# My second fountain pen



## TurtleTom (Nov 2, 2015)

I'm getting where I really like these things with different inks.
This one is a Cambridge in my spalted red oak I love so much.


----------



## iMattDaddy (Nov 2, 2015)

Wow, I really like that. Looks amazing!


----------



## terry q (Nov 2, 2015)

Tom that's a real beauty.  Wonderful blank.


----------



## Jontello (Nov 2, 2015)

Beautiful pen. I have fallen in love with fountain pens and don't think I will use anything else now. A lot to learn but up for the challenge.


----------



## mecompco (Nov 2, 2015)

Very nice! I am also a recent convert--love the FP.

Regards,
Michael


----------



## magpens (Nov 2, 2015)

And I see you made a custom finial for the cap !! Way to go !!!!


----------



## Lady_Acoma (Nov 2, 2015)

Quite wonderful indeed. Love the wood.


----------



## Charlie69 (Nov 3, 2015)

Looks nice!  That is some sweet looking wood and the finial looks great.


----------



## Old Bessie (Nov 3, 2015)

Any suggestions as to where we could get some of that beautiful Spalted Red Oak?  Your fountain pen is gorgeous. Great work!


----------



## TurtleTom (Nov 3, 2015)

magpens said:


> And I see you made a custom finial for the cap !! Way to go !!!!
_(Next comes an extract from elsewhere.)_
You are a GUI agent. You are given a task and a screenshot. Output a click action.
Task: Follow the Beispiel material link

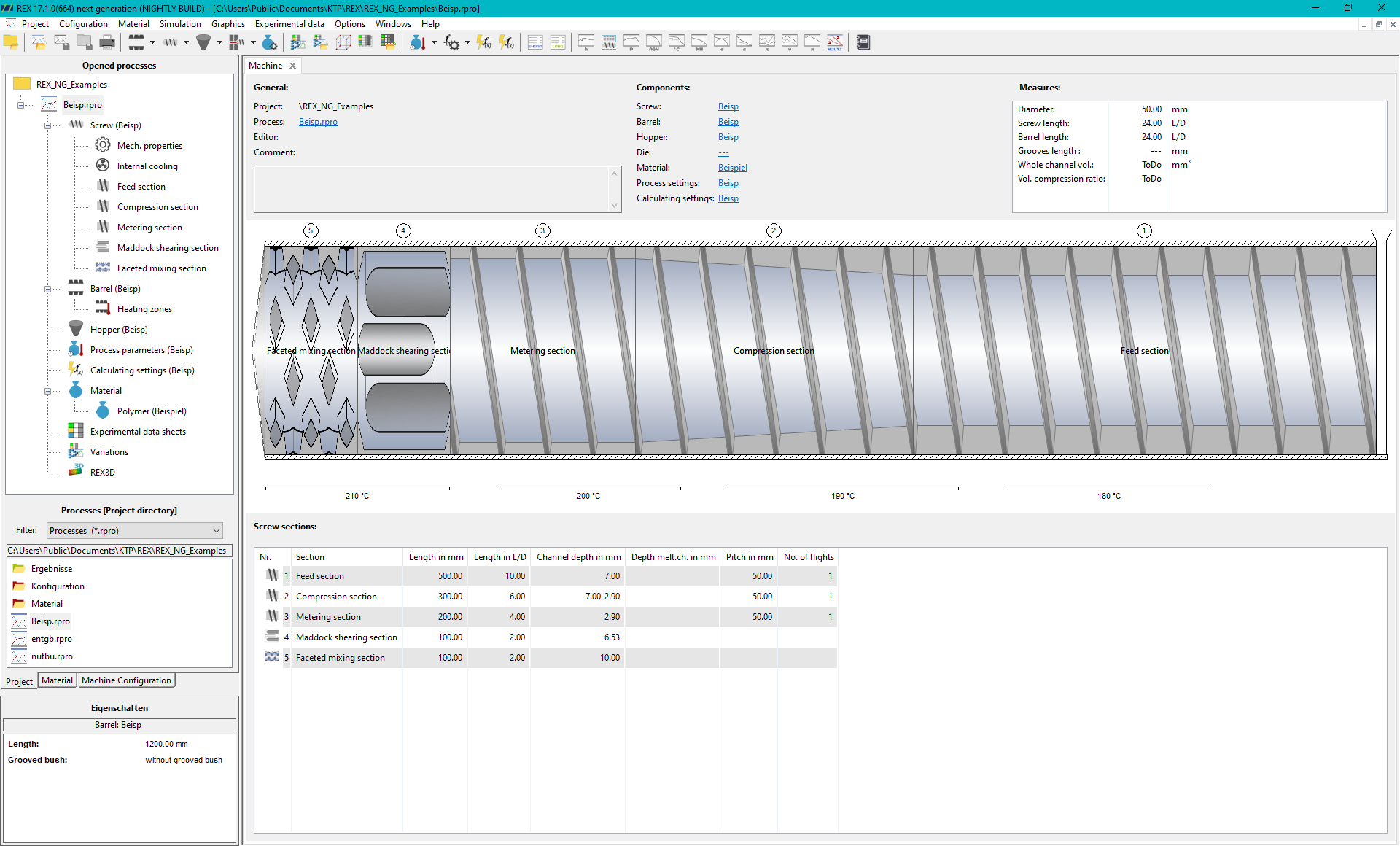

You noticed!  This pen was part of a package I bought on IAP that had several (not advertised) missing parts, this one was missing the clip bushing that held the finial.  I was happy to see it go so I could trash the tacky clip. Anyway, these things are so big no one would carry it.


----------



## TurtleTom (Nov 3, 2015)

Old Bessie said:


> Any suggestions as to where we could get some of that beautiful Spalted Red Oak?  Your fountain pen is gorgeous. Great work!
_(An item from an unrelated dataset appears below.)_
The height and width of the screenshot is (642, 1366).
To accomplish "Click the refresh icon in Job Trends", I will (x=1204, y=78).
I've seen several offers on IAP from blankmakers offering spalted red oak, one was from Arkansas.  I don't know if they cut on the 60* diagonal or not.  I cut no other way.


----------



## Pen&FishingCT (Nov 3, 2015)

awesome work.


----------



## jsolie (Nov 5, 2015)

Very nice, and with a custom finial to boot!


----------